Exercise inputs>
/---

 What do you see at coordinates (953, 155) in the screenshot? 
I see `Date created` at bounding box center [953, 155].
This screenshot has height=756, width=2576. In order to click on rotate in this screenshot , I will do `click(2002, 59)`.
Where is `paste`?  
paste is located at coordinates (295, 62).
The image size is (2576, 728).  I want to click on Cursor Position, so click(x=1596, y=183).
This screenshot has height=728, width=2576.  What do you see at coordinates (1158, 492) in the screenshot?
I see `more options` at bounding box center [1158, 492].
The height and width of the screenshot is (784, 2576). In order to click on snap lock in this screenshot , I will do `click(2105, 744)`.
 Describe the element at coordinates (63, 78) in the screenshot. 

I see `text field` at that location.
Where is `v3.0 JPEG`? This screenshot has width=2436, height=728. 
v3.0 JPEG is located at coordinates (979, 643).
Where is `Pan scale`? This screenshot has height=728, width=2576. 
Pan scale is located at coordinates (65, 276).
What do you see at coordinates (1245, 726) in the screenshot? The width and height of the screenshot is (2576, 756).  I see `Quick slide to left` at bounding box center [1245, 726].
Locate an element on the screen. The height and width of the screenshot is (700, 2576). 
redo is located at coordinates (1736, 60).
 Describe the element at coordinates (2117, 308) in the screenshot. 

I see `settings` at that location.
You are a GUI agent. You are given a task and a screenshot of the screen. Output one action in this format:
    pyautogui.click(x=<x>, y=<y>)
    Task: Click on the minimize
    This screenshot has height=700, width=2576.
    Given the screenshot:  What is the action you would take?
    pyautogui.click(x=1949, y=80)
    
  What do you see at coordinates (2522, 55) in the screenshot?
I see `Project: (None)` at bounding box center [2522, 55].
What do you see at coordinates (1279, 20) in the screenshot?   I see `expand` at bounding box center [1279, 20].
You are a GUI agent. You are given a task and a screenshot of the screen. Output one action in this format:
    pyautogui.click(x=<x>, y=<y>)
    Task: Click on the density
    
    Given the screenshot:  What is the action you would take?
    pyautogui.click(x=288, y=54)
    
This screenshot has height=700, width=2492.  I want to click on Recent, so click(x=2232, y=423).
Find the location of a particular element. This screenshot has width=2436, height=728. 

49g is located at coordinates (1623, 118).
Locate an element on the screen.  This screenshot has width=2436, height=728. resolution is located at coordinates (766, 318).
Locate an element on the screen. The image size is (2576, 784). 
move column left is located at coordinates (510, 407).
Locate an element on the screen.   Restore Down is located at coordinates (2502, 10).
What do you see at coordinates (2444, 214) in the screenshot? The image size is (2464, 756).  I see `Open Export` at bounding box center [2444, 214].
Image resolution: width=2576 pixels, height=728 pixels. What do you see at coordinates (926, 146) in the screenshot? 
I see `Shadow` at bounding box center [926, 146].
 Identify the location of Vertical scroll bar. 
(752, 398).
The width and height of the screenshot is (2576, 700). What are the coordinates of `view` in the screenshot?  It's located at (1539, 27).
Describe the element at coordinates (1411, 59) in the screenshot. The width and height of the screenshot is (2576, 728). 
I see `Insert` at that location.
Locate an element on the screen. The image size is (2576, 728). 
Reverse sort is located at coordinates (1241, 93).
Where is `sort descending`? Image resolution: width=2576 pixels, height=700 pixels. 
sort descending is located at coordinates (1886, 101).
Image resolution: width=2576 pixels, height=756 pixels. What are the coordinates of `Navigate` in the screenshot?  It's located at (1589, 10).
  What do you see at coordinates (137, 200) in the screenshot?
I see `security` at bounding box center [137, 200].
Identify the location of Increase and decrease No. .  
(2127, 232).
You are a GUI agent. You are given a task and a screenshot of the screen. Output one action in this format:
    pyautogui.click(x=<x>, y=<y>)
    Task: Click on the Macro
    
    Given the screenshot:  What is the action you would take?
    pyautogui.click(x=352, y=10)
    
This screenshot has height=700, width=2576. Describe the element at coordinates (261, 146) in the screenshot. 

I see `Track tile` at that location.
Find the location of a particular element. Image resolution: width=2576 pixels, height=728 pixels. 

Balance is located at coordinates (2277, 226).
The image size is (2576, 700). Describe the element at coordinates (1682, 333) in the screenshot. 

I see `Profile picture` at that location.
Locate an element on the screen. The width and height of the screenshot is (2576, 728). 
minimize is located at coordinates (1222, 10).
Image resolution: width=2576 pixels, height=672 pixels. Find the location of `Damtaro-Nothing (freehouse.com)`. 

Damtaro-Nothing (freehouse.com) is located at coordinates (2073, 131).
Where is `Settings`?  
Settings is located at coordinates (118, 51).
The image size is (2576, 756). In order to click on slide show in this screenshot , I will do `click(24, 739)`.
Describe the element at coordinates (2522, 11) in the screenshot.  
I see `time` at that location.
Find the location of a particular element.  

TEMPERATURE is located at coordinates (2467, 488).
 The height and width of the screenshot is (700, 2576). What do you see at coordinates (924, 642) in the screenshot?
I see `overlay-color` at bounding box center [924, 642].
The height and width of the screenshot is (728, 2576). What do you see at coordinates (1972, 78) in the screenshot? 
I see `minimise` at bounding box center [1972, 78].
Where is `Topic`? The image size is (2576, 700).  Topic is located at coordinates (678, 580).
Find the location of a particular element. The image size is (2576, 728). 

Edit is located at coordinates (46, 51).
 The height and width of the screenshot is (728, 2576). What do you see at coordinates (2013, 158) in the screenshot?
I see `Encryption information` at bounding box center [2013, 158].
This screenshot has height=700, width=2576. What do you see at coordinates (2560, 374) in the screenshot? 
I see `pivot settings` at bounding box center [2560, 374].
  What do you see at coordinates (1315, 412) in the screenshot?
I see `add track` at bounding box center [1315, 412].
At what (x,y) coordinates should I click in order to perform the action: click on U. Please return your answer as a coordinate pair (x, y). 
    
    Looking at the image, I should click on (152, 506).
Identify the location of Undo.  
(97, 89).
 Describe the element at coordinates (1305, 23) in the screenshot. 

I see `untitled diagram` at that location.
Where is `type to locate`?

\---

Requirements> Turn every line of the material above into a numbered list, leaving out the blank lines.

Correct answer>
1.  What do you see at coordinates (953, 155) in the screenshot? 
2. I see `Date created` at bounding box center [953, 155].
3. This screenshot has height=756, width=2576. In order to click on rotate in this screenshot , I will do `click(2002, 59)`.
4. Where is `paste`?  
5. paste is located at coordinates (295, 62).
6. The image size is (2576, 728).  I want to click on Cursor Position, so click(x=1596, y=183).
7. This screenshot has height=728, width=2576.  What do you see at coordinates (1158, 492) in the screenshot?
8. I see `more options` at bounding box center [1158, 492].
9. The height and width of the screenshot is (784, 2576). In order to click on snap lock in this screenshot , I will do `click(2105, 744)`.
10.  Describe the element at coordinates (63, 78) in the screenshot. 
11. I see `text field` at that location.
12. Where is `v3.0 JPEG`? This screenshot has width=2436, height=728. 
13. v3.0 JPEG is located at coordinates (979, 643).
14. Where is `Pan scale`? This screenshot has height=728, width=2576. 
15. Pan scale is located at coordinates (65, 276).
16. What do you see at coordinates (1245, 726) in the screenshot? The width and height of the screenshot is (2576, 756).  I see `Quick slide to left` at bounding box center [1245, 726].
17. Locate an element on the screen. The height and width of the screenshot is (700, 2576). 
18. redo is located at coordinates (1736, 60).
19.  Describe the element at coordinates (2117, 308) in the screenshot. 
20. I see `settings` at that location.
21. You are a GUI agent. You are given a task and a screenshot of the screen. Output one action in this format:
22.     pyautogui.click(x=<x>, y=<y>)
23.     Task: Click on the minimize
24.     This screenshot has height=700, width=2576.
25.     Given the screenshot:  What is the action you would take?
26.     pyautogui.click(x=1949, y=80)
27.   What do you see at coordinates (2522, 55) in the screenshot?
28. I see `Project: (None)` at bounding box center [2522, 55].
29. What do you see at coordinates (1279, 20) in the screenshot?   I see `expand` at bounding box center [1279, 20].
30. You are a GUI agent. You are given a task and a screenshot of the screen. Output one action in this format:
31.     pyautogui.click(x=<x>, y=<y>)
32.     Task: Click on the density
33.     Given the screenshot:  What is the action you would take?
34.     pyautogui.click(x=288, y=54)
35. This screenshot has height=700, width=2492.  I want to click on Recent, so click(x=2232, y=423).
36. Find the location of a particular element. This screenshot has width=2436, height=728. 
37. 49g is located at coordinates (1623, 118).
38. Locate an element on the screen.  This screenshot has width=2436, height=728. resolution is located at coordinates (766, 318).
39. Locate an element on the screen. The image size is (2576, 784). 
40. move column left is located at coordinates (510, 407).
41. Locate an element on the screen.   Restore Down is located at coordinates (2502, 10).
42. What do you see at coordinates (2444, 214) in the screenshot? The image size is (2464, 756).  I see `Open Export` at bounding box center [2444, 214].
43. Image resolution: width=2576 pixels, height=728 pixels. What do you see at coordinates (926, 146) in the screenshot? 
44. I see `Shadow` at bounding box center [926, 146].
45.  Identify the location of Vertical scroll bar. 
46. (752, 398).
47. The width and height of the screenshot is (2576, 700). What are the coordinates of `view` in the screenshot?  It's located at (1539, 27).
48. Describe the element at coordinates (1411, 59) in the screenshot. The width and height of the screenshot is (2576, 728). 
49. I see `Insert` at that location.
50. Locate an element on the screen. The image size is (2576, 728). 
51. Reverse sort is located at coordinates (1241, 93).
52. Where is `sort descending`? Image resolution: width=2576 pixels, height=700 pixels. 
53. sort descending is located at coordinates (1886, 101).
54. Image resolution: width=2576 pixels, height=756 pixels. What are the coordinates of `Navigate` in the screenshot?  It's located at (1589, 10).
55.   What do you see at coordinates (137, 200) in the screenshot?
56. I see `security` at bounding box center [137, 200].
57. Identify the location of Increase and decrease No. .  
58. (2127, 232).
59. You are a GUI agent. You are given a task and a screenshot of the screen. Output one action in this format:
60.     pyautogui.click(x=<x>, y=<y>)
61.     Task: Click on the Macro
62.     Given the screenshot:  What is the action you would take?
63.     pyautogui.click(x=352, y=10)
64. This screenshot has height=700, width=2576. Describe the element at coordinates (261, 146) in the screenshot. 
65. I see `Track tile` at that location.
66. Find the location of a particular element. Image resolution: width=2576 pixels, height=728 pixels. 
67. Balance is located at coordinates (2277, 226).
68. The image size is (2576, 700). Describe the element at coordinates (1682, 333) in the screenshot. 
69. I see `Profile picture` at that location.
70. Locate an element on the screen. The width and height of the screenshot is (2576, 728). 
71. minimize is located at coordinates (1222, 10).
72. Image resolution: width=2576 pixels, height=672 pixels. Find the location of `Damtaro-Nothing (freehouse.com)`. 
73. Damtaro-Nothing (freehouse.com) is located at coordinates (2073, 131).
74. Where is `Settings`?  
75. Settings is located at coordinates (118, 51).
76. The image size is (2576, 756). In order to click on slide show in this screenshot , I will do `click(24, 739)`.
77. Describe the element at coordinates (2522, 11) in the screenshot.  
78. I see `time` at that location.
79. Find the location of a particular element.  
80. TEMPERATURE is located at coordinates (2467, 488).
81.  The height and width of the screenshot is (700, 2576). What do you see at coordinates (924, 642) in the screenshot?
82. I see `overlay-color` at bounding box center [924, 642].
83. The height and width of the screenshot is (728, 2576). What do you see at coordinates (1972, 78) in the screenshot? 
84. I see `minimise` at bounding box center [1972, 78].
85. Where is `Topic`? The image size is (2576, 700).  Topic is located at coordinates (678, 580).
86. Find the location of a particular element. The image size is (2576, 728). 
87. Edit is located at coordinates (46, 51).
88.  The height and width of the screenshot is (728, 2576). What do you see at coordinates (2013, 158) in the screenshot?
89. I see `Encryption information` at bounding box center [2013, 158].
90. This screenshot has height=700, width=2576. What do you see at coordinates (2560, 374) in the screenshot? 
91. I see `pivot settings` at bounding box center [2560, 374].
92.   What do you see at coordinates (1315, 412) in the screenshot?
93. I see `add track` at bounding box center [1315, 412].
94. At what (x,y) coordinates should I click in order to perform the action: click on U. Please return your answer as a coordinate pair (x, y). 
95.     Looking at the image, I should click on (152, 506).
96. Identify the location of Undo.  
97. (97, 89).
98.  Describe the element at coordinates (1305, 23) in the screenshot. 
99. I see `untitled diagram` at that location.
100. Where is `type to locate`?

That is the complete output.